Perayaan Idul Fitri 1447 Hijriah menjadi momen yang sangat dinantikan umat Muslim di Indonesia setelah sebulan penuh menjalankan ibadah puasa Ramadhan. Momen ini tidak hanya tentang menahan diri dari makan dan minum, tetapi juga menjadi kesempatan untuk meningkatkan kualitas diri.
Salah satu tradisi yang tak terpisahkan dari perayaan Idul Fitri adalah mudik ke kampung halaman. Menyadari hal ini, Changan Indonesia turut serta memberikan perhatian dengan membagikan serangkaian tips bagi masyarakat yang berencana melakukan perjalanan mudik menggunakan mobil listrik agar perjalanan terasa aman dan nyaman.
CEO Changan Indonesia, Setiawan Surya, menekankan pentingnya Idul Fitri sebagai momen krusial bagi banyak orang untuk kembali ke keluarga di kampung halaman. Ia meyakinkan bahwa kendaraan listrik Changan telah teruji kemampuannya untuk mendukung perjalanan jarak jauh.
“Tidak hanya relevan untuk penggunaan harian, tapi juga siap mendukung perjalanan jarak jauh dengan aman dan nyaman,” ungkap Setiawan Surya pada Kamis, 12 Maret 2026.
Setiawan Surya juga menekankan pentingnya persiapan kendaraan yang matang sebelum digunakan untuk perjalanan mudik. Berikut adalah beberapa tips yang dibagikan oleh Changan Indonesia untuk memastikan kelancaran mudik lebaran menggunakan mobil listrik:
Kondisi Kendaraan Harus Prima
Memastikan kondisi mobil listrik dalam keadaan prima sebelum melakukan perjalanan jauh adalah langkah krusial. Pengguna disarankan untuk melakukan pemeriksaan mendetail pada berbagai aspek kendaraan.
Pemeriksaan ini mencakup kondisi ban, sistem keamanan, dan sistem pengereman. Hal yang paling penting adalah memastikan kondisi baterai dalam keadaan optimal dan memiliki daya yang cukup untuk menempuh jarak tempuh yang direncanakan.
Langkah-langkah ini bertujuan untuk memberikan kenyamanan dan keamanan maksimal bagi pemudik, serta mencegah potensi risiko yang tidak diinginkan selama perjalanan.
Perencanaan Rute Perjalanan
Setelah memastikan kondisi kendaraan siap, perencanaan rute perjalanan menjadi perhatian selanjutnya. Pemilihan rute yang tepat dan perencanaan yang matang dapat memberikan rasa nyaman selama mudik.
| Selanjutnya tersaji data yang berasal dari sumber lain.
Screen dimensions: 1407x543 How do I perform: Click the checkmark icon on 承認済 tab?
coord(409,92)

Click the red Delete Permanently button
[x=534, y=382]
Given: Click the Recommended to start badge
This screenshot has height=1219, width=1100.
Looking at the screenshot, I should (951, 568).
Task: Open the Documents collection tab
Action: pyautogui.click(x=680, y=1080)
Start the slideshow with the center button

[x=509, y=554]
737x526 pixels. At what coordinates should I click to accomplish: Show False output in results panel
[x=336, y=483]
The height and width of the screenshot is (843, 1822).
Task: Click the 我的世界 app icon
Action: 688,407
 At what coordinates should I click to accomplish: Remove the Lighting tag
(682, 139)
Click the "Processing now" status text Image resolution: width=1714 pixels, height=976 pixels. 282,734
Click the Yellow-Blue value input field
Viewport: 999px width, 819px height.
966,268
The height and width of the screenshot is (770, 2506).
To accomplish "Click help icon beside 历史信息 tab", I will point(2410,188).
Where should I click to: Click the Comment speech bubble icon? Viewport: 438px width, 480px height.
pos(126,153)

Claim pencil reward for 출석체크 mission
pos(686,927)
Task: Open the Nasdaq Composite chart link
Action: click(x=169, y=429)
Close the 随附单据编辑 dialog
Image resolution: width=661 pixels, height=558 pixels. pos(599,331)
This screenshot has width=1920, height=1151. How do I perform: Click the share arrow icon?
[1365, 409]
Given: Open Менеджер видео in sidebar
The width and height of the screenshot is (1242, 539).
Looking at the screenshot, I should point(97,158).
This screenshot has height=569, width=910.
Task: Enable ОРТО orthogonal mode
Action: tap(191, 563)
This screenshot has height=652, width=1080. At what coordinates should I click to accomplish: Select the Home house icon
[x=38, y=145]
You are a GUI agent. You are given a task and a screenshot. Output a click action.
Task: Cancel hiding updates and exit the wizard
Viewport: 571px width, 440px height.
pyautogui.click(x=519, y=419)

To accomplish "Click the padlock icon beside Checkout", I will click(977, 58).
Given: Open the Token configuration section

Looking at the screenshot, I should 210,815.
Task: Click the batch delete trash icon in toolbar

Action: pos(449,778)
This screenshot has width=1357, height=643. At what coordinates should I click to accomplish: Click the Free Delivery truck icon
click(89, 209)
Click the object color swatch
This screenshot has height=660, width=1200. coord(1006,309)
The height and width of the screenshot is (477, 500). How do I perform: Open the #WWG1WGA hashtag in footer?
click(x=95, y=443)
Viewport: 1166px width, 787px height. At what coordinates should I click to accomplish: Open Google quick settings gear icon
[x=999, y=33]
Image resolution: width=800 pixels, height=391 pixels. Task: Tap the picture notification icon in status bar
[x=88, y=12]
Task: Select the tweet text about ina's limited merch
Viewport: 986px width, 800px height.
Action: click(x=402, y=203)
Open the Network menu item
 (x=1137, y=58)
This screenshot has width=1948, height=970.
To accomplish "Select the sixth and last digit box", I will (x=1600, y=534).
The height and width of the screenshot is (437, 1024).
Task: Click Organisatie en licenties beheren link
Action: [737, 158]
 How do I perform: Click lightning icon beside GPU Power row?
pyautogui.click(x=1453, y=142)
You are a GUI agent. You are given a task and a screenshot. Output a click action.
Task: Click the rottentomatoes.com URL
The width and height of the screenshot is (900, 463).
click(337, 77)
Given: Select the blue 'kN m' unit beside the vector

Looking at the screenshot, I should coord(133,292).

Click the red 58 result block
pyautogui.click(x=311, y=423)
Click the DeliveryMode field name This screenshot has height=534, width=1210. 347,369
Sebelum berangkat, penting untuk memastikan ketersediaan Stasiun Pengisian Kendaraan Listrik Umum (SPKLU) di sepanjang jalur mudik. Hal ini sangat penting untuk mengantisipasi jika daya baterai mobil listrik menipis sebelum mencapai tujuan.
Selain lokasi SPKLU, pengguna mobil listrik juga perlu memahami kemampuan jarak tempuh kendaraan mereka untuk memastikan mobilitas yang aman selama perjalanan mudik.
Perhatikan Gaya Berkendara
Di tengah kepadatan lalu lintas yang biasa terjadi saat musim mudik, pengendara mobil listrik diimbau untuk tidak melakukan akselerasi yang terlalu agresif. Menjaga konsumsi energi agar tetap optimal adalah kunci.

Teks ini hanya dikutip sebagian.